Tamil Tiger rebels are fighting for an independent state in the north and east of the island and tens of thousands of people have died in the war and many more displaced.
Here are some milestones charting the conflict, whose end seems elusive after the collapse of a barely observed 2002 ceasefire in January.
1948 - Island of Ceylon gains independence from Britain.
1956 - Government makes majority Sinhala language the language of state. Minority Tamils say they feel marginalized.
1958 - First anti-Tamil riots break out, killing dozens and forcing thousands from their homes. Becomes a watershed event in mutual distrust between Sinahalas and Tamils.
1972 - Country renamed Sri Lanka, becomes republic. Buddhism designated the principal religion.
1976 - Liberation Tigers of Tamil Eelam (LTTE) formed by militant Velupillai Prabhakaran.
1983 - Tiger attack in north kills 13 soldiers, triggering vast anti-Tamil riots in capital, Colombo.

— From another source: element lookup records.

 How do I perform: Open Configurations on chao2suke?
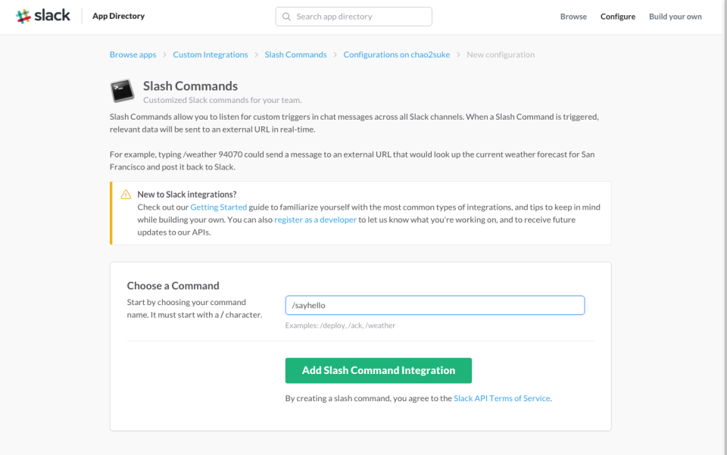pyautogui.click(x=396, y=54)
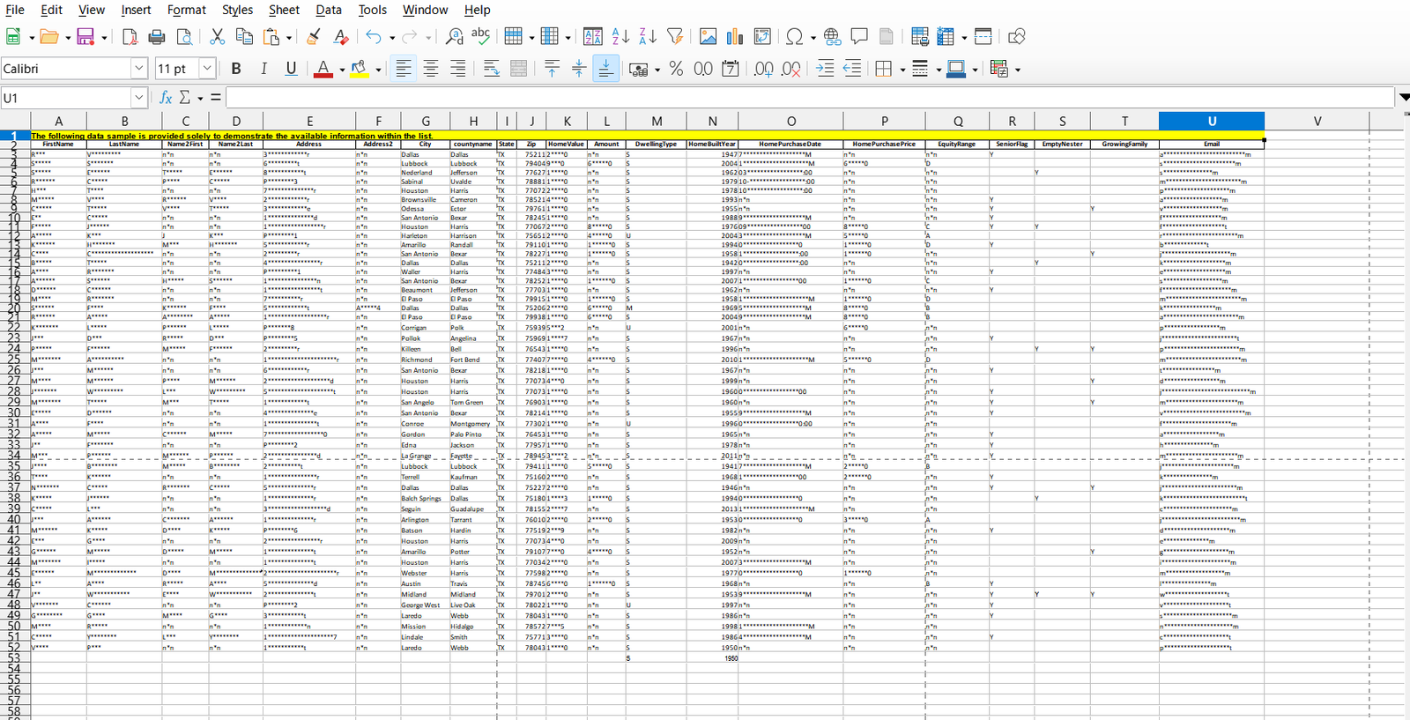This screenshot has height=720, width=1410.
Task: Open the Calibri font name dropdown
Action: click(x=138, y=69)

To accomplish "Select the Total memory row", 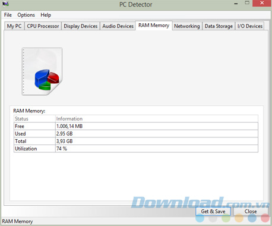I will [136, 141].
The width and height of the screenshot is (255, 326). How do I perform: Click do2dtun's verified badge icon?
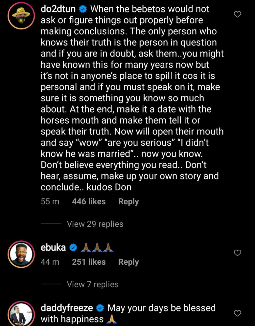click(83, 9)
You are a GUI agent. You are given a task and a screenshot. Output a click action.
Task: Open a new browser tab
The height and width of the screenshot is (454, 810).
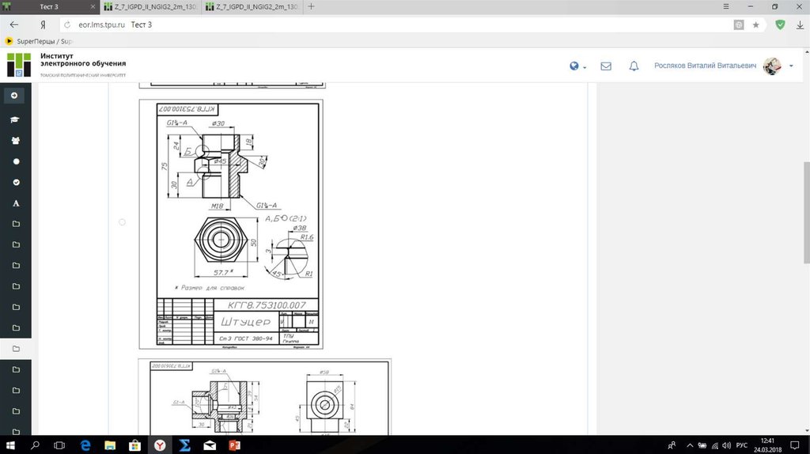pyautogui.click(x=312, y=6)
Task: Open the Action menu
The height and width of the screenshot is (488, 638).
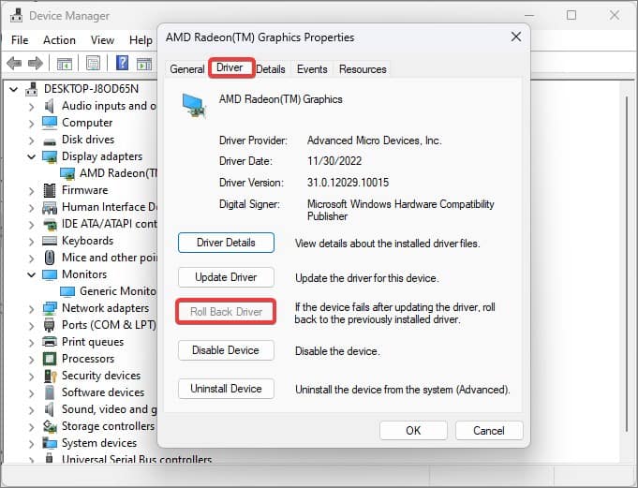Action: point(59,40)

Hundreds die, thousands flee. Start of what Tigers call “First Eelam War”.
1987 - Having earlier armed Tigers, India sends troops to enforce truce. Tigers renege on pact, refuse to disarm and begin three years of fighting that kills 1,000 Indian soldiers.

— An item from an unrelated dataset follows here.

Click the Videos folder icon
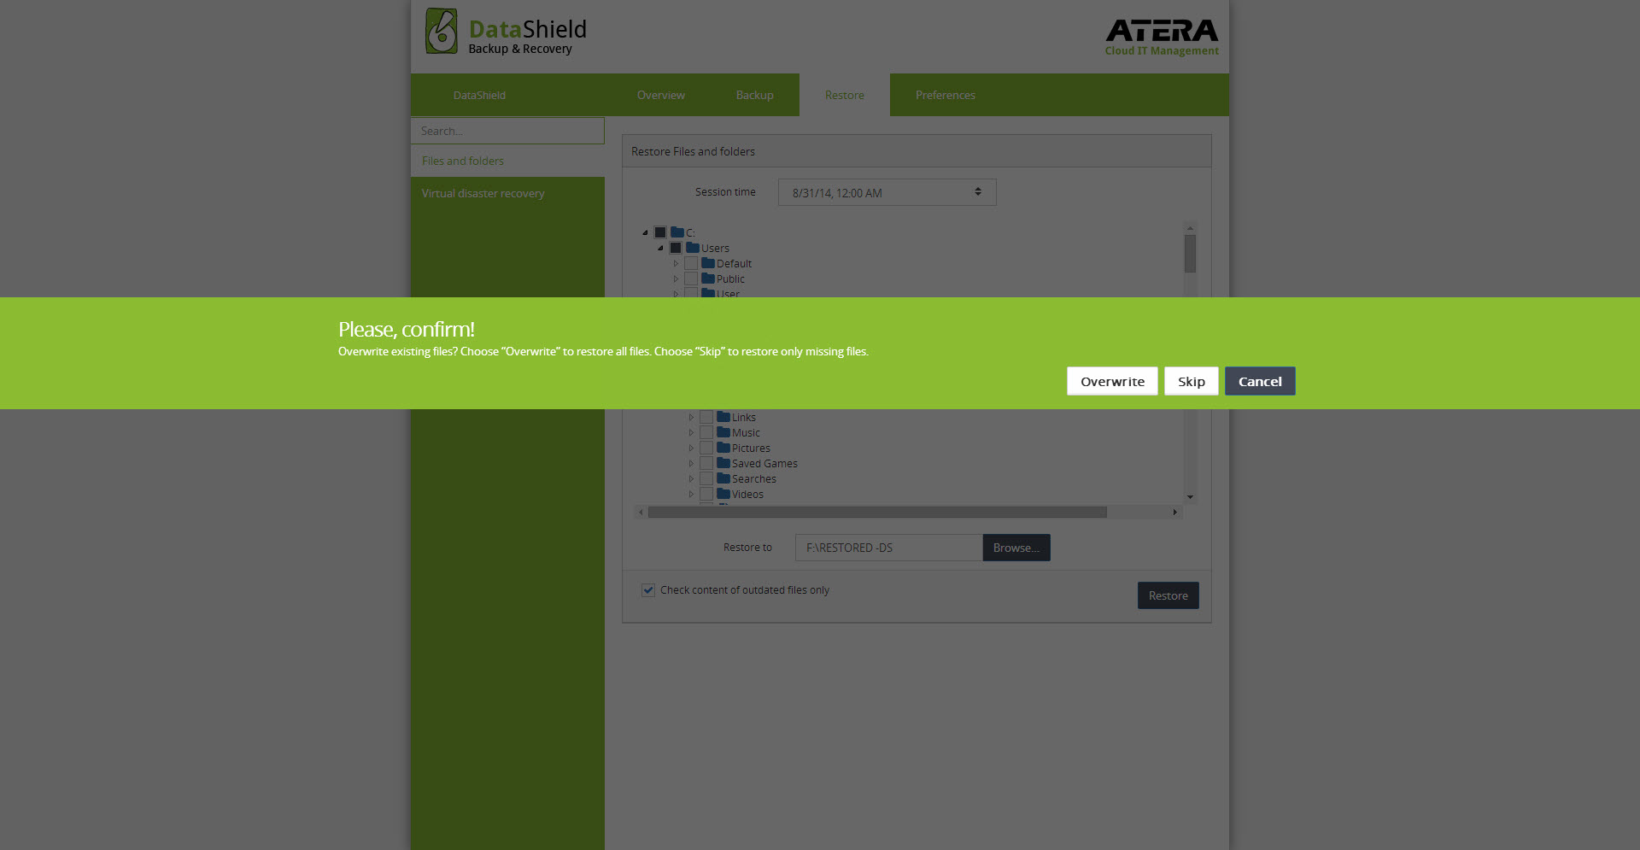The height and width of the screenshot is (850, 1640). point(723,494)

1990 - India withdraws. LTTE controls northern city of Jaffna; Tigers overrun police stations in east. “Second Eelam War” begins.

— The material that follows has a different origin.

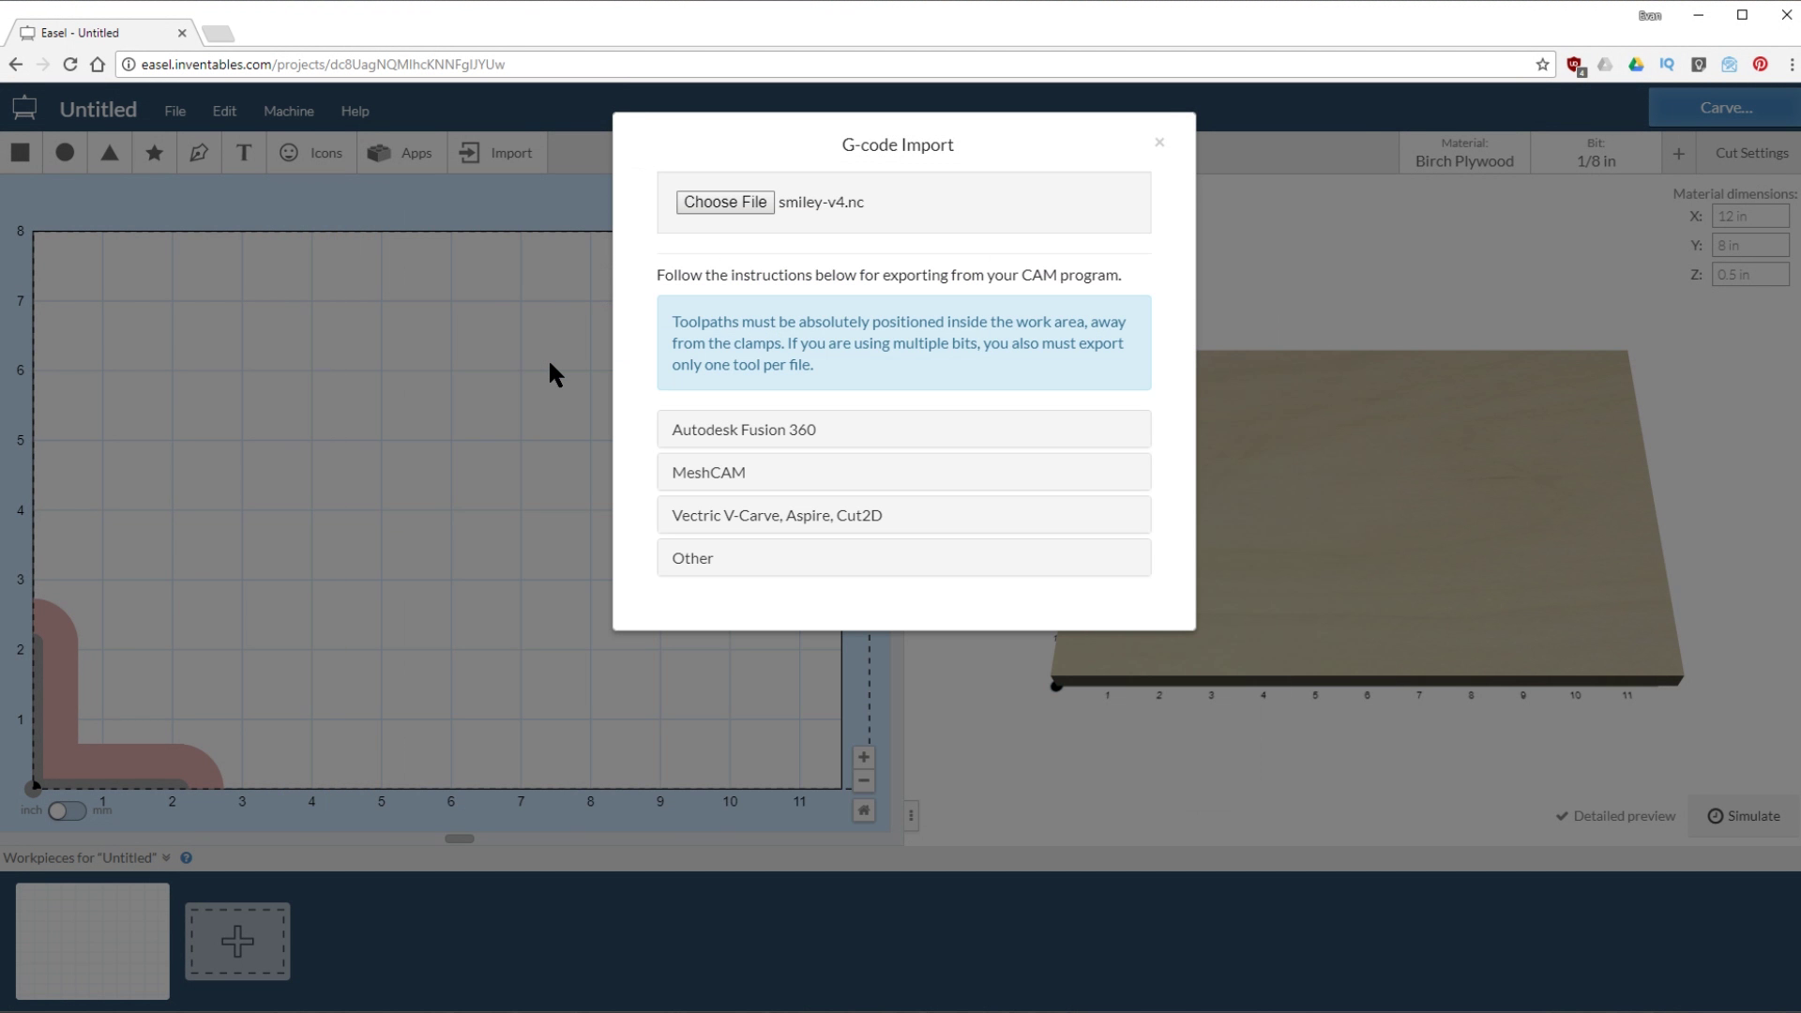Select the star shape tool icon
Screen dimensions: 1801x1013
pos(154,152)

1991 - Suspected Tiger suicide bomber kills former Indian prime minister Rajiv Gandhi in south India.
1993 - President Ranasinghe Premadasa assassinated by suicide bomber. LTTE widely blamed.
1995 - President Chandrika Kumaratunga agrees truce with rebels. “Eelam War 3” begins when rebels sink naval craft. Tigers lose Jaffna to government forces.
1995-2001 - War rages across north and east. Suicide attack on Central Bank in Colombo kills around 100. Kumaratunga wounded in another attack.
2001 - Tiger attack on main international airport destroys half of Sri Lankan Airlines fleet. Economic growth ceases.
2002 - Landmark ceasefire signed after Norwegian mediation.
2003 - Tigers pull out of peace talks, ceasefire holds.
2004 - Tiger offensive regains control of east. Asian tsunami hits in December, killing around 30,000 Sri Lankans.
2005 - Suspected Tiger assassin kills foreign minister. Rebel election boycott helps perceived anti-Tiger hardliner Mahinda Rajapaksa win presidency. Attacks on military rise.
2006 - Both sides renew commitment to 2002 truce in Geneva in February; but as fighting flares April-July many fear start of “Eelam War 4”. New Geneva talks fail in October; artillery battles follow in Jaffna.
2007 - Government captures Tiger’s eastern stronghold of Vakarai in January; tens of thousands displaced. In July, government says it has driven rebels from their last jungle stronghold in east. In October, suicide fighters mount their biggest ground assault since civil war began on a north-central airbase.
2008 - Government annuls 2002 ceasefire in early January. First eight days of year sees main opposition parliamentarian T. Maheshweran shot dead in Colombo, and Nation Building Minister D.M. Dassanayake killed by a roadside bomb blamed on Tigers. Military advances toward Tiger strongholds in north on four fronts, bringing war to doorstep of rebel-held turf by August. As of late August, military says it is within artillery distance of LTTE’s main administrative city, Kilinochchi.